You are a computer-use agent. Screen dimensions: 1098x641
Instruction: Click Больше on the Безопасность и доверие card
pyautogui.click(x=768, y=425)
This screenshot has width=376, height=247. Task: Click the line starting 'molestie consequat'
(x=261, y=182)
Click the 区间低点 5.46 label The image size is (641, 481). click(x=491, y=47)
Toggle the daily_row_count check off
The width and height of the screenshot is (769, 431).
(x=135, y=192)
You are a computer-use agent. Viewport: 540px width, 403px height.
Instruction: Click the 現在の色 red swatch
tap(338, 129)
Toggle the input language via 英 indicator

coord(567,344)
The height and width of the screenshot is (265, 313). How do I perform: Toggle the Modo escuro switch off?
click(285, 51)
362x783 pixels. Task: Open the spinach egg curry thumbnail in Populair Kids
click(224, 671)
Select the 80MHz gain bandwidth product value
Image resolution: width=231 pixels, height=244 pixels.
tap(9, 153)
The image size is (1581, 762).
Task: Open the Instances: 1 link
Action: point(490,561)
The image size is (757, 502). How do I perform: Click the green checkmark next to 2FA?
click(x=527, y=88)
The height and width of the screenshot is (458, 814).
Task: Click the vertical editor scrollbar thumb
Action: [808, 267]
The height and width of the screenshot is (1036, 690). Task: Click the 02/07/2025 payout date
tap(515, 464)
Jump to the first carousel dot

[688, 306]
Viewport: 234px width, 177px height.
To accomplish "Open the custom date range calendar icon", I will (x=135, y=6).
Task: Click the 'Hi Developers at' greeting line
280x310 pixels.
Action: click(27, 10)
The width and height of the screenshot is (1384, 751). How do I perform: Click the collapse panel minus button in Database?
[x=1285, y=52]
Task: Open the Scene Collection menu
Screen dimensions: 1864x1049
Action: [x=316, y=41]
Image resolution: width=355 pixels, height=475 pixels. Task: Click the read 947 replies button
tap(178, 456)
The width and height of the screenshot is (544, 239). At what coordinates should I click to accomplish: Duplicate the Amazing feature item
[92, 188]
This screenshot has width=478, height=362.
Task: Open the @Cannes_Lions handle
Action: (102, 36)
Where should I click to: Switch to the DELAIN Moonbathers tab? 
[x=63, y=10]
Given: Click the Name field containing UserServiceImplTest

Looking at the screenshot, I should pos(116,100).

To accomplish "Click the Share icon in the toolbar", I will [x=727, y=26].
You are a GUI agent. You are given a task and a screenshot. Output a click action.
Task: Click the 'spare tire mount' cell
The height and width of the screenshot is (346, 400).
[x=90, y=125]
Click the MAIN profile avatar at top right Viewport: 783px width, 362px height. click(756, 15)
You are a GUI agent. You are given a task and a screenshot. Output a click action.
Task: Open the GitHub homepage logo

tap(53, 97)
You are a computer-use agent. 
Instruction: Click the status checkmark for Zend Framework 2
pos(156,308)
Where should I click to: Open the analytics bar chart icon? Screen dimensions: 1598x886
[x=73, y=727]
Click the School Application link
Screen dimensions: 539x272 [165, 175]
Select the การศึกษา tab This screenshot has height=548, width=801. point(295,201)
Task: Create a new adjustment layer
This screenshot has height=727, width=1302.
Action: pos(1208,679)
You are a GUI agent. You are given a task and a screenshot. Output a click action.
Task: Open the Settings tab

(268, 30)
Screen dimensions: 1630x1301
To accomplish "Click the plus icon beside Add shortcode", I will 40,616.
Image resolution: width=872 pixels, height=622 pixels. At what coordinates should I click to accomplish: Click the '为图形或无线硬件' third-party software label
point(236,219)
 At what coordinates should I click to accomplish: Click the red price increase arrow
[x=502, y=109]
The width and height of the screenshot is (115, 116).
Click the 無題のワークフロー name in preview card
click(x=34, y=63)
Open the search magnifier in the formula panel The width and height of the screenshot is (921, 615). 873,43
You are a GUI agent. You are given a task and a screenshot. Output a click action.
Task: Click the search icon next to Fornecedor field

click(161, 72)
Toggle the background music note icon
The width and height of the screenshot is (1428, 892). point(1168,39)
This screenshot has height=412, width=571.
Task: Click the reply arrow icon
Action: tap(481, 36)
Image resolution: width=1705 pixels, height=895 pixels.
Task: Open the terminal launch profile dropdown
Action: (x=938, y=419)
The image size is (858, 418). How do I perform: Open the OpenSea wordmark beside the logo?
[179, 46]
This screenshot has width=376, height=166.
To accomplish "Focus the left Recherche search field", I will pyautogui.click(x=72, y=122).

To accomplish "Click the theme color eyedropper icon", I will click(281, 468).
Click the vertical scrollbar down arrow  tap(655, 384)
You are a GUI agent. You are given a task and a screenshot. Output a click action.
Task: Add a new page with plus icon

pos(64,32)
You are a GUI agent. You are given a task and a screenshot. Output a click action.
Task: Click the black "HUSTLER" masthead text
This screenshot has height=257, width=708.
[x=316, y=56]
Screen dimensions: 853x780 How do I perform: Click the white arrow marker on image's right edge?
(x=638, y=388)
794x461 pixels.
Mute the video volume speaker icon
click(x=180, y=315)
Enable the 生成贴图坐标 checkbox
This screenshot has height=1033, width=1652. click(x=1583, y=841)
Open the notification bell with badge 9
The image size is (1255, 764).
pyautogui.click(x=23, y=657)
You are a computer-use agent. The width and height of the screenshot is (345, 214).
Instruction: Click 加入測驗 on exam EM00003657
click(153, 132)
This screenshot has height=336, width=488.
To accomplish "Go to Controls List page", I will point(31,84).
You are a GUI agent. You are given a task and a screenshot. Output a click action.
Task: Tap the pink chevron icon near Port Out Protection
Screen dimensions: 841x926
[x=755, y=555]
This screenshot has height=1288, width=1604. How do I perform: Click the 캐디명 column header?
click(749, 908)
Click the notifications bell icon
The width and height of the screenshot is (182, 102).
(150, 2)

◆ ◆ ◆ ◆

▶ TASK OBJECTIVE: Quote every one of the records above word for word, from the first line to the last.

▶ OUTPUT:
You are a computer-use agent. Screen dimensions: 1098x641
Instruction: Click Больше on the Безопасность и доверие card
pyautogui.click(x=768, y=425)
This screenshot has width=376, height=247. Task: Click the line starting 'molestie consequat'
(x=261, y=182)
Click the 区间低点 5.46 label The image size is (641, 481). click(x=491, y=47)
Toggle the daily_row_count check off
The width and height of the screenshot is (769, 431).
(x=135, y=192)
You are a computer-use agent. Viewport: 540px width, 403px height.
Instruction: Click the 現在の色 red swatch
tap(338, 129)
Toggle the input language via 英 indicator

coord(567,344)
The height and width of the screenshot is (265, 313). How do I perform: Toggle the Modo escuro switch off?
click(285, 51)
362x783 pixels. Task: Open the spinach egg curry thumbnail in Populair Kids
click(224, 671)
Select the 80MHz gain bandwidth product value
Image resolution: width=231 pixels, height=244 pixels.
tap(9, 153)
The image size is (1581, 762).
Task: Open the Instances: 1 link
Action: point(490,561)
The image size is (757, 502). How do I perform: Click the green checkmark next to 2FA?
click(x=527, y=88)
The height and width of the screenshot is (458, 814).
Task: Click the vertical editor scrollbar thumb
Action: [808, 267]
The height and width of the screenshot is (1036, 690). Task: Click the 02/07/2025 payout date
tap(515, 464)
Jump to the first carousel dot

[688, 306]
Viewport: 234px width, 177px height.
To accomplish "Open the custom date range calendar icon", I will (x=135, y=6).
Task: Click the 'Hi Developers at' greeting line
280x310 pixels.
Action: click(27, 10)
The width and height of the screenshot is (1384, 751). How do I perform: Click the collapse panel minus button in Database?
[x=1285, y=52]
Task: Open the Scene Collection menu
Screen dimensions: 1864x1049
Action: [x=316, y=41]
Image resolution: width=355 pixels, height=475 pixels. Task: Click the read 947 replies button
tap(178, 456)
The width and height of the screenshot is (544, 239). At what coordinates should I click to accomplish: Duplicate the Amazing feature item
[92, 188]
This screenshot has width=478, height=362.
Task: Open the @Cannes_Lions handle
Action: (102, 36)
Where should I click to: Switch to the DELAIN Moonbathers tab? 
[x=63, y=10]
Given: Click the Name field containing UserServiceImplTest

Looking at the screenshot, I should pos(116,100).

To accomplish "Click the Share icon in the toolbar", I will [x=727, y=26].
You are a GUI agent. You are given a task and a screenshot. Output a click action.
Task: Click the 'spare tire mount' cell
The height and width of the screenshot is (346, 400).
[x=90, y=125]
Click the MAIN profile avatar at top right Viewport: 783px width, 362px height. click(756, 15)
You are a GUI agent. You are given a task and a screenshot. Output a click action.
Task: Open the GitHub homepage logo

tap(53, 97)
You are a computer-use agent. 
Instruction: Click the status checkmark for Zend Framework 2
pos(156,308)
Where should I click to: Open the analytics bar chart icon? Screen dimensions: 1598x886
[x=73, y=727]
Click the School Application link
Screen dimensions: 539x272 [165, 175]
Select the การศึกษา tab This screenshot has height=548, width=801. point(295,201)
Task: Create a new adjustment layer
This screenshot has height=727, width=1302.
Action: pos(1208,679)
You are a GUI agent. You are given a task and a screenshot. Output a click action.
Task: Open the Settings tab

(268, 30)
Screen dimensions: 1630x1301
To accomplish "Click the plus icon beside Add shortcode", I will 40,616.
Image resolution: width=872 pixels, height=622 pixels. At what coordinates should I click to accomplish: Click the '为图形或无线硬件' third-party software label
point(236,219)
 At what coordinates should I click to accomplish: Click the red price increase arrow
[x=502, y=109]
The width and height of the screenshot is (115, 116).
Click the 無題のワークフロー name in preview card
click(x=34, y=63)
Open the search magnifier in the formula panel The width and height of the screenshot is (921, 615). 873,43
You are a GUI agent. You are given a task and a screenshot. Output a click action.
Task: Click the search icon next to Fornecedor field

click(161, 72)
Toggle the background music note icon
The width and height of the screenshot is (1428, 892). point(1168,39)
This screenshot has height=412, width=571.
Task: Click the reply arrow icon
Action: tap(481, 36)
Image resolution: width=1705 pixels, height=895 pixels.
Task: Open the terminal launch profile dropdown
Action: (x=938, y=419)
The image size is (858, 418). How do I perform: Open the OpenSea wordmark beside the logo?
[179, 46]
This screenshot has width=376, height=166.
To accomplish "Focus the left Recherche search field", I will pyautogui.click(x=72, y=122).

To accomplish "Click the theme color eyedropper icon", I will click(281, 468).
Click the vertical scrollbar down arrow  tap(655, 384)
You are a GUI agent. You are given a task and a screenshot. Output a click action.
Task: Add a new page with plus icon

pos(64,32)
You are a GUI agent. You are given a task and a screenshot. Output a click action.
Task: Click the black "HUSTLER" masthead text
This screenshot has height=257, width=708.
[x=316, y=56]
Screen dimensions: 853x780 How do I perform: Click the white arrow marker on image's right edge?
(x=638, y=388)
794x461 pixels.
Mute the video volume speaker icon
click(x=180, y=315)
Enable the 生成贴图坐标 checkbox
This screenshot has height=1033, width=1652. click(x=1583, y=841)
Open the notification bell with badge 9
The image size is (1255, 764).
pyautogui.click(x=23, y=657)
You are a computer-use agent. The width and height of the screenshot is (345, 214).
Instruction: Click 加入測驗 on exam EM00003657
click(153, 132)
This screenshot has height=336, width=488.
To accomplish "Go to Controls List page", I will point(31,84).
You are a GUI agent. You are given a task and a screenshot. Output a click action.
Task: Tap the pink chevron icon near Port Out Protection
Screen dimensions: 841x926
[x=755, y=555]
This screenshot has height=1288, width=1604. How do I perform: Click the 캐디명 column header?
click(749, 908)
Click the notifications bell icon
The width and height of the screenshot is (182, 102).
(150, 2)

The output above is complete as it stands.